=== Directions for this task ===
Every line in the listing below from the one with "This screenshot has height=672, width=1345." through the one with "Given: Open the chickpeaoats.com" is to be reproduced exactly, both ends included; leave out the rest.

=== Stored data ===
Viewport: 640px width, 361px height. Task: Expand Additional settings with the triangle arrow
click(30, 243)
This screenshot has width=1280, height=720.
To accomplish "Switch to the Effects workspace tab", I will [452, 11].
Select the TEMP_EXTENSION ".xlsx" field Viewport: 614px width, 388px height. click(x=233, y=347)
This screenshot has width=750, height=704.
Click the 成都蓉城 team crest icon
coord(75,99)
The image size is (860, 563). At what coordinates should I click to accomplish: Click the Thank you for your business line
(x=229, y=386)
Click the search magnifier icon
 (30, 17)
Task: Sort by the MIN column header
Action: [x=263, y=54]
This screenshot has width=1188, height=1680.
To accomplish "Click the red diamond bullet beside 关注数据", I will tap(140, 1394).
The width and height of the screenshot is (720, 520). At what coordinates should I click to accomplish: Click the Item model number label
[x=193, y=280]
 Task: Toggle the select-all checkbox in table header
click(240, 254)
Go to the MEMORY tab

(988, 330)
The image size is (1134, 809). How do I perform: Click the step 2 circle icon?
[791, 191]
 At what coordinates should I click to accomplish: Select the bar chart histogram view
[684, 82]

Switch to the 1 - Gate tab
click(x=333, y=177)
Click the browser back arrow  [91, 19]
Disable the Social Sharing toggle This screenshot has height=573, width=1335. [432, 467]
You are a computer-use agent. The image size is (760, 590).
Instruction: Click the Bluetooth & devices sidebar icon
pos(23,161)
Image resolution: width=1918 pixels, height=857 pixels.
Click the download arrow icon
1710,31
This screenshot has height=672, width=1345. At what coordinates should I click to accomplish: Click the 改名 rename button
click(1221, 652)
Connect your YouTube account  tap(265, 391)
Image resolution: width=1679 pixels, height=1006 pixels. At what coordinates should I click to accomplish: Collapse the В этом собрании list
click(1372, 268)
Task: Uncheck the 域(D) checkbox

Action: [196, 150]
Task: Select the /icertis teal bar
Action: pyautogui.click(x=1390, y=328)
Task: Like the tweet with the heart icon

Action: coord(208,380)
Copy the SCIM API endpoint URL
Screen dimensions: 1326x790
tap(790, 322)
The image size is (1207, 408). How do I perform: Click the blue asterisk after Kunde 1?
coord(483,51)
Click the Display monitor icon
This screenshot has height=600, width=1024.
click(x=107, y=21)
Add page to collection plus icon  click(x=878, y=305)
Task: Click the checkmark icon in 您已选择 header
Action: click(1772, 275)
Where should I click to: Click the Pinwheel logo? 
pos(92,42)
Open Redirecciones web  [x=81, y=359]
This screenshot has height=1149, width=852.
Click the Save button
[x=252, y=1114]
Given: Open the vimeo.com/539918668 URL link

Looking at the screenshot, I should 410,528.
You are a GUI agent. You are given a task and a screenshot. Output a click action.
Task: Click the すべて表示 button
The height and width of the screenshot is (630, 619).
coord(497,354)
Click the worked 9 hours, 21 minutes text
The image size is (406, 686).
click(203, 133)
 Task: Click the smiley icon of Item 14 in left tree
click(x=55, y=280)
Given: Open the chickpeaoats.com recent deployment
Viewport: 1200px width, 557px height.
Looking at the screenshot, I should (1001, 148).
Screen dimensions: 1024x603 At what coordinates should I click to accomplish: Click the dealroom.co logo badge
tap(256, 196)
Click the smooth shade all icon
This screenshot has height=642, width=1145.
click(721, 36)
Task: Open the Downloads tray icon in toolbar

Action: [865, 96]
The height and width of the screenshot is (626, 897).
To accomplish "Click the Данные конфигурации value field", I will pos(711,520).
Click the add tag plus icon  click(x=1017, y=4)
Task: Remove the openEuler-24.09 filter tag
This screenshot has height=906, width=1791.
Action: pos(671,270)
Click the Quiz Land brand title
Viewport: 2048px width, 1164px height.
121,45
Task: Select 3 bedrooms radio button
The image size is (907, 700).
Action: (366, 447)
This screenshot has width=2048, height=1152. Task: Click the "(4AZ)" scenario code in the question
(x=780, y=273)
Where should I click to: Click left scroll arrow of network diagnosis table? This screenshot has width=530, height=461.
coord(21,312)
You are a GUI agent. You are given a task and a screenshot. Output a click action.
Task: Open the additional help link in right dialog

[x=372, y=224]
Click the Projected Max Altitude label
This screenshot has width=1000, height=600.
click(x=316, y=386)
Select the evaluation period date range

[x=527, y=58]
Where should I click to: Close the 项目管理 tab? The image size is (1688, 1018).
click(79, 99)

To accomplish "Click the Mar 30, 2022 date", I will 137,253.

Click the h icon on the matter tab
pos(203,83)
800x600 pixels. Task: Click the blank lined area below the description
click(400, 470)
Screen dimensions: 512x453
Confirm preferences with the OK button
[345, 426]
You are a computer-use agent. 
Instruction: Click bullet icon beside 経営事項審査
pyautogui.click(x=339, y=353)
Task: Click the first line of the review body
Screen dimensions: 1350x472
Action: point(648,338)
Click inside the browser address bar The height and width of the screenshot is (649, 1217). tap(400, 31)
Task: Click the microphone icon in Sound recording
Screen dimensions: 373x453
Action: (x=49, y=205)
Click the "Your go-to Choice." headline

=== Answer space ===
This screenshot has height=672, width=1345. At what coordinates should I click to accomplish: Click the 改名 rename button
click(1221, 652)
Connect your YouTube account  tap(265, 391)
Image resolution: width=1679 pixels, height=1006 pixels. At what coordinates should I click to accomplish: Collapse the В этом собрании list
click(1372, 268)
Task: Uncheck the 域(D) checkbox

Action: [196, 150]
Task: Select the /icertis teal bar
Action: pyautogui.click(x=1390, y=328)
Task: Like the tweet with the heart icon

Action: coord(208,380)
Copy the SCIM API endpoint URL
Screen dimensions: 1326x790
tap(790, 322)
The image size is (1207, 408). How do I perform: Click the blue asterisk after Kunde 1?
coord(483,51)
Click the Display monitor icon
This screenshot has height=600, width=1024.
click(x=107, y=21)
Add page to collection plus icon  click(x=878, y=305)
Task: Click the checkmark icon in 您已选择 header
Action: click(1772, 275)
Where should I click to: Click the Pinwheel logo? 
pos(92,42)
Open Redirecciones web  [x=81, y=359]
This screenshot has height=1149, width=852.
Click the Save button
[x=252, y=1114]
Given: Open the vimeo.com/539918668 URL link

Looking at the screenshot, I should 410,528.
You are a GUI agent. You are given a task and a screenshot. Output a click action.
Task: Click the すべて表示 button
The height and width of the screenshot is (630, 619).
coord(497,354)
Click the worked 9 hours, 21 minutes text
The image size is (406, 686).
click(203, 133)
 Task: Click the smiley icon of Item 14 in left tree
click(x=55, y=280)
Given: Open the chickpeaoats.com recent deployment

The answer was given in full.